Toplumsal tarih, antropoloji ve sosyoloji okumadıkları için de devletsiz bir toplumun varolabileceğinin hayalini bile kuramıyorlar. Ortadoğu toplumunun devletsiz yaşayabileceğini tahmin etmek istemiyorlar. Türk tarihi Asya steplerindeki devletsiz-sınıfsız toplumsal dayanışma ile yaratılan yaşamdan da haberleri yok gibi. Varlık gerekçeleri devlet ve bürokrasi olduğu için de sımsıkı sarılıyorlar devlete. Devletin dili, kulağı ve gözü olmuşlar. Sanki büyük bir marifetmiş gibi. KCK cahilleri bu yazarlarla sınırlı değil. Memleketin başbakanı sıfatını taşıyan Tayyip Erdoğan da KCK konusunda bir hayli cahil. O kadar görüşme yürütülmüş KCK yetkilileri ile ama görüştüğü KCK’nin ne olduğunu sormamış ve konuşmamışlar. Peki o zaman konuşmadınız, KCK yetkililerinin o kadar açıklamaları oldu, o açıklamalardan da mı bir şey anlamıyorsunuz?

İşinize geldiği zaman o açıklamaları “BDP’ye talimat, memleketi bölecek açıklama” diye yazıp çiziyorsunuz. Bakın hiçbirşey bilmiyorsanız KCK Yürütme Konseyi Başkanı Murat Karayılan’ın geçtiğimiz hafta Fırat Haber Ajansı’nda yayınlanan röportajını okuyun. Bakın KCK için Karayılan ne diyor? ANF’ye ulaşımınız TC tarafından engellenmiş ve ulaşamıyorsanız bu konuşmaya size kısaca özetleyelim.
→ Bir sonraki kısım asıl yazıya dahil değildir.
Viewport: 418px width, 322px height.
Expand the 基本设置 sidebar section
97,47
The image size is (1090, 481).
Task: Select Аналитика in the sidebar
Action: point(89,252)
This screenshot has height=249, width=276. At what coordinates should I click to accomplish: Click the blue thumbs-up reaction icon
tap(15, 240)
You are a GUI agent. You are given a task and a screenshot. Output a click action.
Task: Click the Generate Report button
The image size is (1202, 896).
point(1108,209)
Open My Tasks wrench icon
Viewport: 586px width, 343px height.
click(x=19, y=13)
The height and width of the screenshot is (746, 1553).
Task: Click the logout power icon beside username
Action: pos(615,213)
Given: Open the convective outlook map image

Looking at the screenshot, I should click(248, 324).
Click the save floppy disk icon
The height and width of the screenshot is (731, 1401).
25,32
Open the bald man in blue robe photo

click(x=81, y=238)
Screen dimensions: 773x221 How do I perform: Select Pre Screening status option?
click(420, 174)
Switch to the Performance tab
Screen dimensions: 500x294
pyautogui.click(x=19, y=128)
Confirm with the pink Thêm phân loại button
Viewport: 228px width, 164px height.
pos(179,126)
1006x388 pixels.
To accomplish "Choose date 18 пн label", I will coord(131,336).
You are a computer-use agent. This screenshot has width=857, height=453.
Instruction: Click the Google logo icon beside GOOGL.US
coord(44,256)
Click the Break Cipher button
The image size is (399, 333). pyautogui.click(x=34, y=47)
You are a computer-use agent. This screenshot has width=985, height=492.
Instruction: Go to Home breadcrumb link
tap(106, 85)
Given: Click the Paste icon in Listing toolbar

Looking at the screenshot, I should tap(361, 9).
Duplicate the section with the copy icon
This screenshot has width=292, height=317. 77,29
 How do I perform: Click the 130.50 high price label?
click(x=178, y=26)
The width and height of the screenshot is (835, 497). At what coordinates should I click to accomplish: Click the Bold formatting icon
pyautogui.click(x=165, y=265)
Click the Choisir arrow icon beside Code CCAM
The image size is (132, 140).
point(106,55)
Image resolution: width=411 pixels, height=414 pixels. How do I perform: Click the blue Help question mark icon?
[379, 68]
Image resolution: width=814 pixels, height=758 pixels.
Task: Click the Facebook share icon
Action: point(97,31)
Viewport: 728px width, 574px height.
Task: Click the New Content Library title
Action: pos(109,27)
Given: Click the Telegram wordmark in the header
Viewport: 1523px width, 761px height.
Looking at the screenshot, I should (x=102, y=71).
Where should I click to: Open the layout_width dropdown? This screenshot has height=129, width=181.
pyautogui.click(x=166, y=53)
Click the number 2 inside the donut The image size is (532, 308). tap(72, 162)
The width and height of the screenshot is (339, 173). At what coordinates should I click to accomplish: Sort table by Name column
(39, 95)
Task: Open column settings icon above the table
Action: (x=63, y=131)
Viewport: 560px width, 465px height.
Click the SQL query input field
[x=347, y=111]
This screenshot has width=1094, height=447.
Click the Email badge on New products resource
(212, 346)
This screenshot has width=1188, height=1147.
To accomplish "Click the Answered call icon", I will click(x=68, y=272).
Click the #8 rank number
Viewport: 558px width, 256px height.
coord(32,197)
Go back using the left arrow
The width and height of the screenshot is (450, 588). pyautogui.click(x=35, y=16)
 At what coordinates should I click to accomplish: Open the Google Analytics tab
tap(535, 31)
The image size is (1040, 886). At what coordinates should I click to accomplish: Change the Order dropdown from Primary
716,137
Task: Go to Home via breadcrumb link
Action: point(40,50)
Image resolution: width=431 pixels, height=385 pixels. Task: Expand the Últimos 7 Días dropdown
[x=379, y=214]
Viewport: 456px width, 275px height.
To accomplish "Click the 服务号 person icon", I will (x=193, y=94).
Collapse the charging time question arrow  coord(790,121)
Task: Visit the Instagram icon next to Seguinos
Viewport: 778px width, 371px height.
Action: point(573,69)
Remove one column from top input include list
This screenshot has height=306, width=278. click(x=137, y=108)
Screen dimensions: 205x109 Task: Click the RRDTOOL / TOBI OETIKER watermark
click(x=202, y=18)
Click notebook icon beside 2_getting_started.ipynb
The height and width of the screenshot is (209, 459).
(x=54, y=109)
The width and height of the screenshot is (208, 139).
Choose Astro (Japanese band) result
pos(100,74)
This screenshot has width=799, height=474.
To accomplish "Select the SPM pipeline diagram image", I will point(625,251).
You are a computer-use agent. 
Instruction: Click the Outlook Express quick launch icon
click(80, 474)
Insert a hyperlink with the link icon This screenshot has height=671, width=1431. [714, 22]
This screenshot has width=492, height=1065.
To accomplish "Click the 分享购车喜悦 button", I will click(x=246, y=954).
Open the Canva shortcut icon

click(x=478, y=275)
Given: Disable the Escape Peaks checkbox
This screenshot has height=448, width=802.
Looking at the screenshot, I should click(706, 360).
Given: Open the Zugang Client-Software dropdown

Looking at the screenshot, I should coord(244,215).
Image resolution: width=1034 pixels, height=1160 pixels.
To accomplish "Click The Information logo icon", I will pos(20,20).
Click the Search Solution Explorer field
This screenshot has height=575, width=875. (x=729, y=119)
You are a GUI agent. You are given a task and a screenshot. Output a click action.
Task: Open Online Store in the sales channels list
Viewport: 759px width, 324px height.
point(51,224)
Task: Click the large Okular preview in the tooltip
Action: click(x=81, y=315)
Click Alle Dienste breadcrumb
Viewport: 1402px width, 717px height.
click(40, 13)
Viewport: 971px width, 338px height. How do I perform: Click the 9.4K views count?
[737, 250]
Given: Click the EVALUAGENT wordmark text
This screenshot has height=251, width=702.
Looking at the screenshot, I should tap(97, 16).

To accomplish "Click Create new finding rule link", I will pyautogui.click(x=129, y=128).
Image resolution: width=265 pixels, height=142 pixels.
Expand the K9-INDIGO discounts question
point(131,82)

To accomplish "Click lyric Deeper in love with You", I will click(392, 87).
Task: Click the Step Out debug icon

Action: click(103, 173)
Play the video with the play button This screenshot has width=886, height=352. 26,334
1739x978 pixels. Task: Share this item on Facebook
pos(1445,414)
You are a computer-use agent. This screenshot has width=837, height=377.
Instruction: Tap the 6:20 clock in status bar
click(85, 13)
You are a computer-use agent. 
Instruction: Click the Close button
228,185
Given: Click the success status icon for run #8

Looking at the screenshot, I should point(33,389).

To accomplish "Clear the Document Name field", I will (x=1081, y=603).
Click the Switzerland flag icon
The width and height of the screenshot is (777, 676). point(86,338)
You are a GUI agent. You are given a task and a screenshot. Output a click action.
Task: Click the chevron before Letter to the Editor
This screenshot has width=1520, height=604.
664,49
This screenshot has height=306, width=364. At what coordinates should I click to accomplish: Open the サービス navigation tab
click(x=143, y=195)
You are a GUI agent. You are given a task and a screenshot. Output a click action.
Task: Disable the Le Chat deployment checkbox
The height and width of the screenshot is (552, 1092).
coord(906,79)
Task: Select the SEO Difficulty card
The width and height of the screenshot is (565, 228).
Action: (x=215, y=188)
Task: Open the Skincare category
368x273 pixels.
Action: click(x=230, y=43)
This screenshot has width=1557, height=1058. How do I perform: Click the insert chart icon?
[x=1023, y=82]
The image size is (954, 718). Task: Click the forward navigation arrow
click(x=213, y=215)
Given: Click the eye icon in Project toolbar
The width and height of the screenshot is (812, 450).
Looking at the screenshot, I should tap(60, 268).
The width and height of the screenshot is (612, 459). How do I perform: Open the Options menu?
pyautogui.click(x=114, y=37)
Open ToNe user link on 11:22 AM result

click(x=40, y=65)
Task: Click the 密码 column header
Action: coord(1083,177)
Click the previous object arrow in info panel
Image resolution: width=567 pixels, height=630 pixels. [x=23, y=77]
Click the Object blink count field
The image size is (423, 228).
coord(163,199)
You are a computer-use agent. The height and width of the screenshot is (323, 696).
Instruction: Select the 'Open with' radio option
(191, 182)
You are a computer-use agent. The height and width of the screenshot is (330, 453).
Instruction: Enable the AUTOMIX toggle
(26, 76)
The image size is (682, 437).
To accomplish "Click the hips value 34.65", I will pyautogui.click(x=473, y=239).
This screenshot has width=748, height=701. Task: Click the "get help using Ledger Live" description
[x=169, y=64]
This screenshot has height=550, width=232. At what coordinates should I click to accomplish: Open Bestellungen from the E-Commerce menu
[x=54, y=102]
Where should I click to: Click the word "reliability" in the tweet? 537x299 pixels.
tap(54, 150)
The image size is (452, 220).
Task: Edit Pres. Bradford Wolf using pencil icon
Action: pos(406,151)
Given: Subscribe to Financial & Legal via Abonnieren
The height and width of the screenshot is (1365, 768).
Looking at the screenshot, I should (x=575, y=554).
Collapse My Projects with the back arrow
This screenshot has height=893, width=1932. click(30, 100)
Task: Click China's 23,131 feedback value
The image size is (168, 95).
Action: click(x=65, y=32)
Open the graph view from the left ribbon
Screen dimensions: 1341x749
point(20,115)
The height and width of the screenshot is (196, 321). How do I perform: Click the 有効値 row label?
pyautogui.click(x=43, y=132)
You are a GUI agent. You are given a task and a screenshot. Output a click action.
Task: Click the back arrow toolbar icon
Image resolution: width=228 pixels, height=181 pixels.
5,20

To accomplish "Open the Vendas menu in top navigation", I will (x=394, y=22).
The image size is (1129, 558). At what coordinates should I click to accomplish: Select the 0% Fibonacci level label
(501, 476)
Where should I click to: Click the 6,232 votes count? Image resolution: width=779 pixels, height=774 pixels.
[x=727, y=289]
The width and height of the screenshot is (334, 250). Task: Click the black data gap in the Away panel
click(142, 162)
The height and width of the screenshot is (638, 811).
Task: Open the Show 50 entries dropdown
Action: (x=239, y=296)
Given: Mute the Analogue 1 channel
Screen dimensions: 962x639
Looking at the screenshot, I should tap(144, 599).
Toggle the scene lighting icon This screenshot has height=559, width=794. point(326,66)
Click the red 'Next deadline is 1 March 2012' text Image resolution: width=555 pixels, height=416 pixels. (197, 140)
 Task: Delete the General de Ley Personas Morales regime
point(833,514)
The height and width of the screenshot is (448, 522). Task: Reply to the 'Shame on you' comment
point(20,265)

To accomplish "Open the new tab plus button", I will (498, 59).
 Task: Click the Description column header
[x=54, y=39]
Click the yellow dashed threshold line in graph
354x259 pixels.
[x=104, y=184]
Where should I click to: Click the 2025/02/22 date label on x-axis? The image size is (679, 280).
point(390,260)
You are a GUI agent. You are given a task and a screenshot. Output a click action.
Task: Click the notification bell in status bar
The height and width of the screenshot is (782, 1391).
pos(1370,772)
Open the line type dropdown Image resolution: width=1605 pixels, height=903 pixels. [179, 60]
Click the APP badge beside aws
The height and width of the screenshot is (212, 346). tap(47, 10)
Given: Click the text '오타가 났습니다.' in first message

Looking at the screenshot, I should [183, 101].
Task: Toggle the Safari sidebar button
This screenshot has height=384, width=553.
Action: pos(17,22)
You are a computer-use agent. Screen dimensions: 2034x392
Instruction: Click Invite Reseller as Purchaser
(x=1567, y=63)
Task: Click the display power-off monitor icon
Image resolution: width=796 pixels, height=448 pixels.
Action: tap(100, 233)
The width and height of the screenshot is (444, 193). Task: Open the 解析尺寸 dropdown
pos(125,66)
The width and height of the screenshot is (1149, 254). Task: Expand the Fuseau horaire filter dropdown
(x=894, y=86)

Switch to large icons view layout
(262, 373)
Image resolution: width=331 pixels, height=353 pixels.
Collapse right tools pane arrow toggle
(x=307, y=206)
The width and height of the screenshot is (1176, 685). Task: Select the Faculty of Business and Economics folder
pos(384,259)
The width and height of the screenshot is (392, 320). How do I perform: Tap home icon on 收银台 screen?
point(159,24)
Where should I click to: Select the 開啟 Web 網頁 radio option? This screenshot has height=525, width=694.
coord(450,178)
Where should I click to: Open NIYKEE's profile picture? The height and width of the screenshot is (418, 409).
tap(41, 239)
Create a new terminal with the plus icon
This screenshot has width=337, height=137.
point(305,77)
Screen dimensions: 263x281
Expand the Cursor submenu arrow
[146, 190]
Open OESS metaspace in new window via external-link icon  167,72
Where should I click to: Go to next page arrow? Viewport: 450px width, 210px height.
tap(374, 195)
İşte size KCK Yürütme Konseyi Başkanı Murat Karayılan’ın KCK’yi anlatan röportajından Hangi tanımlamaları: “Şimdi her şeyden önce KCK sistemi, bir devlet sistemi değildir; Adevlet sistemidir. Yani demokratik toplumun devlet olmayan, kendi kendini yönetmeyi öngören bir sistemdir. Daha çok sivil toplumcu bir anlayışı esas alan, devletleşmeyi hedeflemeyen, demokratik toplum olmayı öngören bir zihniyetten ileri gelmektedir.”

“Yani biz PKK hareketi olarak devlet ve iktidarı öngörmeyen sivil-demokratik toplum çizgisini esas alıyoruz” diyen Karayılan bu konudaki görüşlerini şu sözlerle özetliyor: “Bizim görüşümüze göre ne kadar çok devlet, o kadar az demokrasi; ne kadar çok demokrasi, o kadar az devlet olur. Bu açıdan KCK sistemini, devlet içinde bir devlet olarak görmek doğru değildir; bu yanlıştır. Devletin kendisini kabulü, kendisinin de devleti kabulü temelinde, daha çok sivil toplumcu bir sistem diyebileceğimiz demokratik bir toplum sistemidir.”

Ve Karayılan şöyle devam ediyor: “İşte KCK’nin zorladığı şey de budur; toplumu demokratikleştirme, devlete demokratikleştirmeyi dayatmadır. KCK, Türkiye’yi demokratikleştirecek bir sistemdir ama bu KCK henüz uygulanmış değildir; yani o sözü edilen KCK’li adı altında yakalanan insanlar KCK’li filan değildir. Fakat KCK, demokratik toplum ve demokratik siyaseti esas alan bir zihniyetin sistemidir. Şiddetten, baskıdan, otoriteden uzak, toplumun kendi kendini yönettiği bir sistemdir.”